How do you find the work-life balance? 

Giuseppe: I feel like I’m working all the time, but again, that’s because I love my job and I want to, it’s not necessarily the expectation, it’s not like in the US. In Berlin tech startups, there is a tendency to slow down around 6pm.

Gabriela: For me, the work-life balance compared to previous jobs is very good. Telecommuting is great, there are flexible starting times and last-minute holiday requests are usually approved. I think it’s very good for people with children and more complex schedules. 

How many days holiday do you get?

Gabriela: We get 28 days holiday per year.

Giuseppe: We get between 23 and 30 days holiday per year, depending on how long you’ve been working in the company.

What are the career progression opportunities like?

Gabriela: Very dynamic. For myself, I don’t see a clear career path at the moment, but I see a lot of movement happening and people moving to different roles. There is a feeling of being in a constant state of change. 

Giuseppe: If you join a startup at the right time, you can very easily become a manager very quickly.

READ ALSO: EXPLAINED: How to boost your career chances in Germany

What was different about working for a Berlin start-up than you expected?

Gabriela: I thought that working from home would be easier, because I hadn’t done that much before, but I find it much harder to be engaged than I expected.

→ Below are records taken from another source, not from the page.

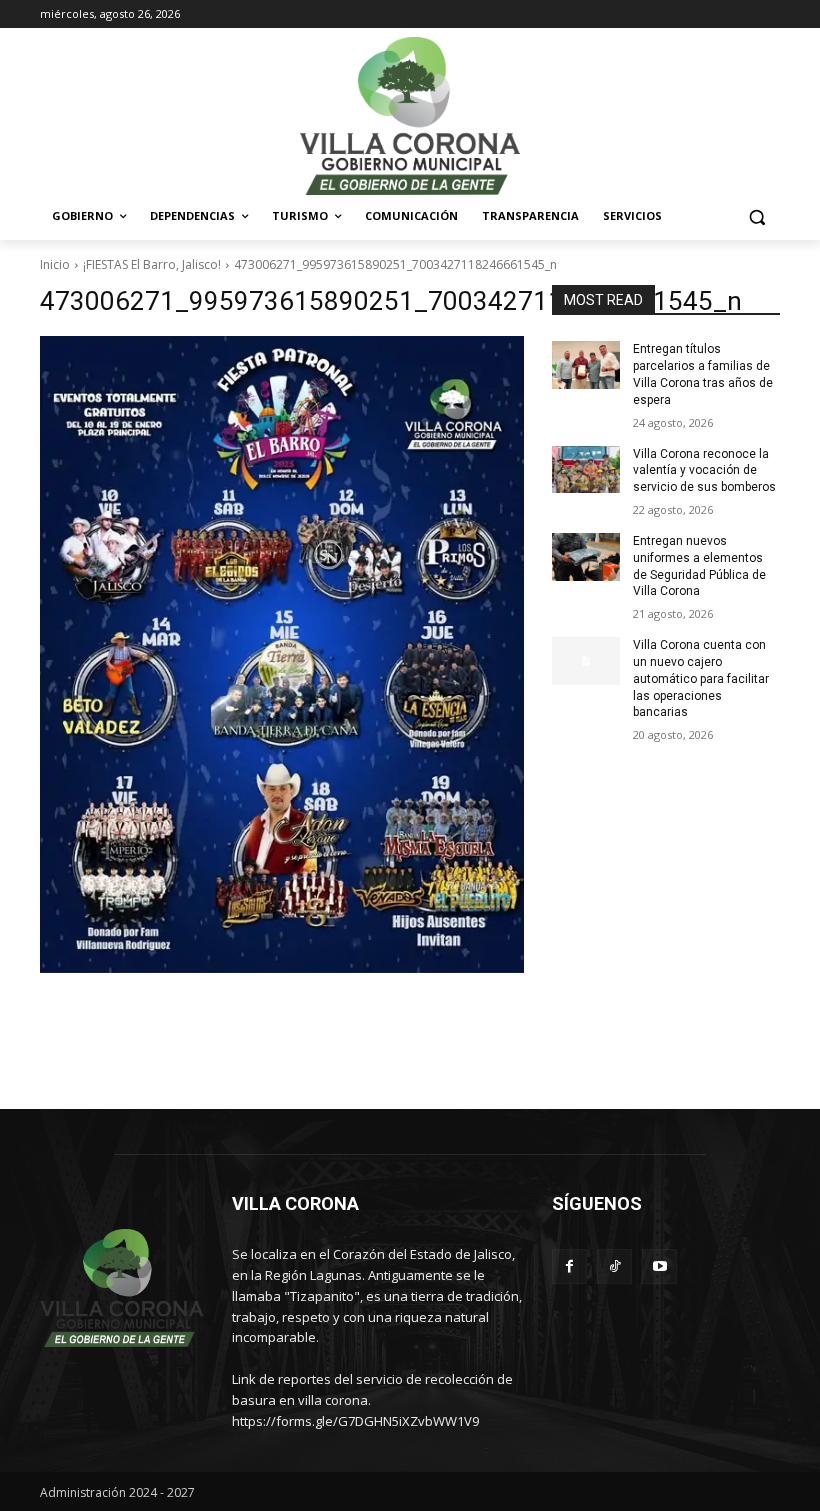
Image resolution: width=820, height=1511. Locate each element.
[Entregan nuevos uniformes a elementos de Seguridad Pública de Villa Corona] (586, 557)
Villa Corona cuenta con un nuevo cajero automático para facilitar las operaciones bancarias (701, 678)
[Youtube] (659, 1266)
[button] (756, 216)
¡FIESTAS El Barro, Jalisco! (152, 264)
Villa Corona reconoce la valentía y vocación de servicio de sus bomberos (704, 471)
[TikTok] (614, 1266)
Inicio (55, 264)
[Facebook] (569, 1266)
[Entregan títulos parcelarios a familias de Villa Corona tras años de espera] (586, 365)
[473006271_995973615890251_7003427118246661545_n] (282, 654)
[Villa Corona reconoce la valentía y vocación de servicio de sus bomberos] (586, 470)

I think a lot of startups (in Berlin) are struggling now to find the right balance between the competing interests of their employees – some of whom want to be fully remote and others who want to come more regularly to the office.

Giuseppe: Before I started working for tech startups I had this romantic image that they were all led by geniuses with big ideas who started in their garages. But in reality, I’ve found this emotional, big-dreaming side to be lacking. There are a lot of people who work for startups who just see it like any other job.

A work team exchanging ideas with notes on a whiteboard.

A work team exchanging ideas with notes on a whiteboard. Photo: picture alliance/dpa/dpa-tmn | Christin Klose

What are the best things about working for a Berlin tech start-up?

Giuseppe: You can make an impact with what you do, to build a product and say it’s mine. There is also creativity and freshness in the team dynamics. I was deeply unhappy in the years I spent working for big corporations because I didn’t know what the goal was. In startups, the objectives are clear.

Gabriela: You can grow with the company, and there are a lot of positions opening all the time, and it’s very common for startups to promote internal talent.

READ ALSO: EXPLAINED: The German regions attracting startups

What are the worst things about working for a Berlin tech start-up?

Gabriela: Sometimes it can be hard to keep up with the pace of change. It sometimes feels like we are constantly onboarding new people or people are changing roles and there is a slightly chaotic feel to things. The buzzword “agility” is used and abused, and sometimes means staff is expected to go along with anything and everything.

Giuseppe: In the tech start-up world here there seem to be a lot of people who get into the top jobs because they speak a lot, not necessarily because they are the most competent. There is a lot of networking and self-promotion required to push yourself forward. It’s also not a good environment for people who don’t like change, because things change a lot. 

Do you think Berlin is a good place for foreigners to work?

Gabriela: Yes, definitely. You have a lot of choice when it comes to places to work – so it’s unlikely you’ll have to stick at a job which
you don’t like. It’s also a big help for foreigners that most startups in Berlin don’t require German language skills.

Giuseppe: Definitely. For me, the mix of cultures and ideas in the workplace is really inspiring and motivating. And, of course, the city of Berlin itself is full of cultural events and has a great night life – so it’s a great place to live for when you want to detach from work too.

Do you have any advice for anyone thinking about joining a tech start-up in Berlin?

Giuseppe: Try to develop an entrepreneurial mindset instead of an employee mindset as soon as possible. Always look for opportunities, don’t take things personally, don’t think about what happened yesterday, and focus on the now. 

Gabriela: Be open-minded and be prepared for change.